There was once a small boy who banged a drum all day and loved every moment of it. He would not be quiet, no matter what anyone else said or did. Various people who called themselves Sufis, and other well-wishers, were called in by neighbors and asked to do something about the child.

The first so-called Sufi told the boy that he would, if he continued to make so much noise, perforate his eardrums; this reasoning was too advanced for the child, who was neither a scientist nor a scholar. The second told him that drum beating was a sacred activity and should be carried out only on special occasions. The third offered the neighbors plugs for their ears; the fourth gave the boy a book; the fifth gave the neighbors books that described a method of controlling anger through biofeedback; the sixth gave the boy meditation exercises to make him placid and explained that all reality was imagination. Like all placebos, each of these remedies worked for a short while, but none worked for very long.

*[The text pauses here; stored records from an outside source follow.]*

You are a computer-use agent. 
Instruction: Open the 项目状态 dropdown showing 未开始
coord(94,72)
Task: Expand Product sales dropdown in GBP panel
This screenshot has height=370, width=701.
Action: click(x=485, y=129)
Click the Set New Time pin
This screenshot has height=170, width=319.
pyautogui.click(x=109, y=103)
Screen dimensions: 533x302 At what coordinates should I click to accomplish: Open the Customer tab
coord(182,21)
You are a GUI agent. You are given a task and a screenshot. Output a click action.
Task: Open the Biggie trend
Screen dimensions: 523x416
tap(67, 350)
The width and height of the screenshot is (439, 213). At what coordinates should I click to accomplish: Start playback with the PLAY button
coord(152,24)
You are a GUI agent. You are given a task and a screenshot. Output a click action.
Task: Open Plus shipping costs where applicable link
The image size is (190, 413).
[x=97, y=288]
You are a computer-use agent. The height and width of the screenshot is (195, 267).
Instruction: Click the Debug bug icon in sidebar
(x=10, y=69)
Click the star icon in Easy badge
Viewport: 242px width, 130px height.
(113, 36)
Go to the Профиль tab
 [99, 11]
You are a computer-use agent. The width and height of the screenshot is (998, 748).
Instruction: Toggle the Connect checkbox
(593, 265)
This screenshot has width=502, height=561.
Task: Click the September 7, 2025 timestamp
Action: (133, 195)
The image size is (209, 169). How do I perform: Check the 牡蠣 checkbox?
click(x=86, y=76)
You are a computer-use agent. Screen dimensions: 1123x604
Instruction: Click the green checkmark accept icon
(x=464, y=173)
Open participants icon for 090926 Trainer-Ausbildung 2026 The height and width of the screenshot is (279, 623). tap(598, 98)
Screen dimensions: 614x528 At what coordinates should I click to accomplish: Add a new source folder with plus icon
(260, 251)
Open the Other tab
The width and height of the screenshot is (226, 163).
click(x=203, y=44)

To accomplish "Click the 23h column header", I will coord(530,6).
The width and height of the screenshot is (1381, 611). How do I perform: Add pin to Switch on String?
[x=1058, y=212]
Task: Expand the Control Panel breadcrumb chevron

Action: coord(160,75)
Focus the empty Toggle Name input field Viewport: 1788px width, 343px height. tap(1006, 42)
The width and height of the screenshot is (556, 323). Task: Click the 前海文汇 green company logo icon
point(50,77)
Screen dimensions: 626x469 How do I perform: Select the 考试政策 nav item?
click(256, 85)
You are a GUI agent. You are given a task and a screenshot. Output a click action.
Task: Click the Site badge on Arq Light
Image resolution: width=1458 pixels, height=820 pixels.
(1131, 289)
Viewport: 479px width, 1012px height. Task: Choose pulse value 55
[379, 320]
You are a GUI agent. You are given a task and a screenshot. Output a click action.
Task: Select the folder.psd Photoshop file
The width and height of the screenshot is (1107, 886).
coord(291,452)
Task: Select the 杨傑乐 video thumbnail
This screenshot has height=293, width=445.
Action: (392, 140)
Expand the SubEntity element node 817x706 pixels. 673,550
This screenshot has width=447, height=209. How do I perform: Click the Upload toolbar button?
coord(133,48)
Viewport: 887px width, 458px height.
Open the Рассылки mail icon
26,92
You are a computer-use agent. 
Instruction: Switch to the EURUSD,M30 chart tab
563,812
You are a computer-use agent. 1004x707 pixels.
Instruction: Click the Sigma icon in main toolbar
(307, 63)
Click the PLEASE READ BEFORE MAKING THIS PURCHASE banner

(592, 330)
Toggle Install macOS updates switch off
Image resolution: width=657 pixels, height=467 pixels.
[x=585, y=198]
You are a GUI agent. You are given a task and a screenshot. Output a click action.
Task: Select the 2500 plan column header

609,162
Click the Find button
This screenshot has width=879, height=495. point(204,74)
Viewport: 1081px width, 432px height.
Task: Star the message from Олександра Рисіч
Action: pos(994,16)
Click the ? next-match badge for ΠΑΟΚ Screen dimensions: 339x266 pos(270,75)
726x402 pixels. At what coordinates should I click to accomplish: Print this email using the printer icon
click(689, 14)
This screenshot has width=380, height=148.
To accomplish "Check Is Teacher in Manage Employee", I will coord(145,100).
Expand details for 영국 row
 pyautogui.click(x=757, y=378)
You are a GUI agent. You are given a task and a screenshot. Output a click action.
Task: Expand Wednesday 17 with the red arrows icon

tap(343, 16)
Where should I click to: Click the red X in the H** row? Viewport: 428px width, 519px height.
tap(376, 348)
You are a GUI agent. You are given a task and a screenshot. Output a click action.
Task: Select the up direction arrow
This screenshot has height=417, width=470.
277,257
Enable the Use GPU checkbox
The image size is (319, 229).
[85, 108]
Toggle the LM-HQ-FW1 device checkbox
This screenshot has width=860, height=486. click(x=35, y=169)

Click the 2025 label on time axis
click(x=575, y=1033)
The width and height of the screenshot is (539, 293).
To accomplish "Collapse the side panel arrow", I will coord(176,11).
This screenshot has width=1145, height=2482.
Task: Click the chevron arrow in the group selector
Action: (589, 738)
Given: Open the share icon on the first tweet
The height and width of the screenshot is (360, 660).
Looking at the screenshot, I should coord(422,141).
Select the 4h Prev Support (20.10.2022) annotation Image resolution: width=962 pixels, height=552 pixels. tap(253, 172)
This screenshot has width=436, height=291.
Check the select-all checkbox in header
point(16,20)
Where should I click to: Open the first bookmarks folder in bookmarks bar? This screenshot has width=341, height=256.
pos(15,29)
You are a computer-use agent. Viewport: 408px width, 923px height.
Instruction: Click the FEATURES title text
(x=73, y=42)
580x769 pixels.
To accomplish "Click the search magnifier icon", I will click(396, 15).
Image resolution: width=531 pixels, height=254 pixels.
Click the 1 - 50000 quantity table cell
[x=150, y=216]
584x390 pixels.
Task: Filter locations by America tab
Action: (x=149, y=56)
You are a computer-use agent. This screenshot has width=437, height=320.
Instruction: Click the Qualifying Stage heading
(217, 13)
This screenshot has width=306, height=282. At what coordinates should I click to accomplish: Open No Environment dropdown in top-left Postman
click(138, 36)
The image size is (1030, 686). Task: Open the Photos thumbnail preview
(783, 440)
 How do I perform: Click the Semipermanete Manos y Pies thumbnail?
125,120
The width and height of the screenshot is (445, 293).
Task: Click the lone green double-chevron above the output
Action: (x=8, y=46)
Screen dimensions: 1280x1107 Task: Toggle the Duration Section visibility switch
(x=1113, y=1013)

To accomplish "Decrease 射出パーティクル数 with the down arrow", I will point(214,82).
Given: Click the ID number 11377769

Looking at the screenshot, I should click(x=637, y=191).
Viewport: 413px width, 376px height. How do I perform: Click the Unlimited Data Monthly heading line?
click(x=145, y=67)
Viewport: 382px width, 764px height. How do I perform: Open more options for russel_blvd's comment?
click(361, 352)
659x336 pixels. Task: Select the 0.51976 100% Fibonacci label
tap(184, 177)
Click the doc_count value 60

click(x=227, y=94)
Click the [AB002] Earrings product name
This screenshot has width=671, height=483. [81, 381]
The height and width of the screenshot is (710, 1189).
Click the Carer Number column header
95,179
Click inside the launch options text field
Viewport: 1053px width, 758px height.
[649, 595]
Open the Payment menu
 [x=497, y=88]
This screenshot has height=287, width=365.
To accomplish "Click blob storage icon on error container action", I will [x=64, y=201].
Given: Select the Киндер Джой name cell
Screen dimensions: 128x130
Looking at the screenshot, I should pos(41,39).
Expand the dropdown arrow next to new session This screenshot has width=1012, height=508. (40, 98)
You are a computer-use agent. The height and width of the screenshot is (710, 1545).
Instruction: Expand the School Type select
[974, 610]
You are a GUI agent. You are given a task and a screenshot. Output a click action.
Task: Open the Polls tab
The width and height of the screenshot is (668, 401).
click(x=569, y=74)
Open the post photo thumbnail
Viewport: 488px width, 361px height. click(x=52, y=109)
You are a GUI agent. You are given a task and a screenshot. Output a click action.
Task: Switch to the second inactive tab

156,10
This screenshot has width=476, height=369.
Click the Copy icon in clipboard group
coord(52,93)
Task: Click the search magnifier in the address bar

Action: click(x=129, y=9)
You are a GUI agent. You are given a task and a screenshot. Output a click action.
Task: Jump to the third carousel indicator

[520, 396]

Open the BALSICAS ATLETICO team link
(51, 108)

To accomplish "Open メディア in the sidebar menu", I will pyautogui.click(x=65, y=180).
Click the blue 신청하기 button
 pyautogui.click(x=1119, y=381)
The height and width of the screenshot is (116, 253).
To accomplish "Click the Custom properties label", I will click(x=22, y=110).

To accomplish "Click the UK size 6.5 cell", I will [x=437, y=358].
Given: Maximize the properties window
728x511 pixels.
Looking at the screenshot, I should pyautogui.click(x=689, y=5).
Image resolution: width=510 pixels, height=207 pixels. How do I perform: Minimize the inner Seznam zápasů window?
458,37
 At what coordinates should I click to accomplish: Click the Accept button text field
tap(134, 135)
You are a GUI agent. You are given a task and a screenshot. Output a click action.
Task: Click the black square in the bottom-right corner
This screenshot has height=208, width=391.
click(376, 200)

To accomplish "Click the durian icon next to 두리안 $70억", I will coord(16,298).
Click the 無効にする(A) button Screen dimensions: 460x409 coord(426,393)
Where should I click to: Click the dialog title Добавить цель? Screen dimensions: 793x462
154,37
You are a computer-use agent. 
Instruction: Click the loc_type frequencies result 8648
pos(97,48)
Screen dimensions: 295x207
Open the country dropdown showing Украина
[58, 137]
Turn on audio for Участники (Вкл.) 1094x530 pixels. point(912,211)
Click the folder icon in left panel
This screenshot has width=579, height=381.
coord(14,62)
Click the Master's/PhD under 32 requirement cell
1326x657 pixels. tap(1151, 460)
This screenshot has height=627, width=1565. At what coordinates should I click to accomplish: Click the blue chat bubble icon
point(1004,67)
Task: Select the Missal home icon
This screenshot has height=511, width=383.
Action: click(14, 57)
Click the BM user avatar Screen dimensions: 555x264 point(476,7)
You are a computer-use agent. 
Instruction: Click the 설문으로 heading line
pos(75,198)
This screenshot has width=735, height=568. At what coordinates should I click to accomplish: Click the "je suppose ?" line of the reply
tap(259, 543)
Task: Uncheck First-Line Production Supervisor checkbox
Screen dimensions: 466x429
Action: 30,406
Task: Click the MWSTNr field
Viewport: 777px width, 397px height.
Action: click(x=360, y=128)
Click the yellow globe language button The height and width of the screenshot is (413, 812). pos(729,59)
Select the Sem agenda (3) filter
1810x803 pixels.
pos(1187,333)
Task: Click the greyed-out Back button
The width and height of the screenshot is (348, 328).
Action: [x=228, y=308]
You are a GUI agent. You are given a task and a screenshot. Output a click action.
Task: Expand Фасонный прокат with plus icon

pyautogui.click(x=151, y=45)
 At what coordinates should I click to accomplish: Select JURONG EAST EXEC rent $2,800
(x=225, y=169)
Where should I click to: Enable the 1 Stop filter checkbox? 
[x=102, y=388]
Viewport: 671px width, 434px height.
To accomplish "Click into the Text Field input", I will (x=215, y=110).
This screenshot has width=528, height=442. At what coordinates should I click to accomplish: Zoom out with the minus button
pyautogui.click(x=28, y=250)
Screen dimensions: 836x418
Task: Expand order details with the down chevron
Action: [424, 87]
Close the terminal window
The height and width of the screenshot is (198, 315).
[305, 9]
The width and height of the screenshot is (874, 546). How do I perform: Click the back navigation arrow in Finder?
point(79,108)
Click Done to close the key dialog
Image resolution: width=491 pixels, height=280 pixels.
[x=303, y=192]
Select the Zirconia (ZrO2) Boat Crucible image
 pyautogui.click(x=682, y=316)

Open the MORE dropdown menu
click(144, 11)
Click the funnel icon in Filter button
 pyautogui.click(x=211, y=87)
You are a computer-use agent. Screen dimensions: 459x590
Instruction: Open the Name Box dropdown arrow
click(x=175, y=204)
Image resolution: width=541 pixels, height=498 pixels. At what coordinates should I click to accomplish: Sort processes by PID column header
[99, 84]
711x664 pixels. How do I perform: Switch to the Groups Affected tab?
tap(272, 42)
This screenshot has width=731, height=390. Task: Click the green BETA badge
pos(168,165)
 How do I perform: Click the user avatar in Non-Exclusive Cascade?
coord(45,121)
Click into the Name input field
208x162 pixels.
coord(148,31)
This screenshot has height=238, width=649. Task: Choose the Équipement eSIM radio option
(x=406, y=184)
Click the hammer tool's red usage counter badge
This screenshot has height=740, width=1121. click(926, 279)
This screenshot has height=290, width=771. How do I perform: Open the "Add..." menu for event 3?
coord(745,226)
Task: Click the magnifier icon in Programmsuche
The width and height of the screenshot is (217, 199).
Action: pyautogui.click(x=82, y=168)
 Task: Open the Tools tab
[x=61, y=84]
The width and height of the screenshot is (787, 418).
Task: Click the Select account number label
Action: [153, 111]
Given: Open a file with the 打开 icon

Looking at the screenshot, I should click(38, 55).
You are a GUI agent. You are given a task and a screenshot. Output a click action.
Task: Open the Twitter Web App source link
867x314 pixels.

Eventually, a real Sufi came along. He looked at the situation, handed the boy a hammer and chisel, and said, “I wonder what is INSIDE the drum?”

There was once a miserly man from Aberdeen who was learning golf. His teacher suggested that his initials be put on the ball, so that anyone who found it could return the ball to the clubhouse where he might later claim it. The Aberdonian was interested. “Yes,’ he said, “please scratch my initials, A.M.T., for Angus McTavish, on the ball. Oh, and if there is room, add M.D., as I am a physician.” The instructor did this. Then McTavish scratched his head. “While you are about it,” he said, “you might as well add, ‘Hours,11:30 to 4′ “

Two mothers talk about their sons.

One says, “And how is your boy getting on as a guru?”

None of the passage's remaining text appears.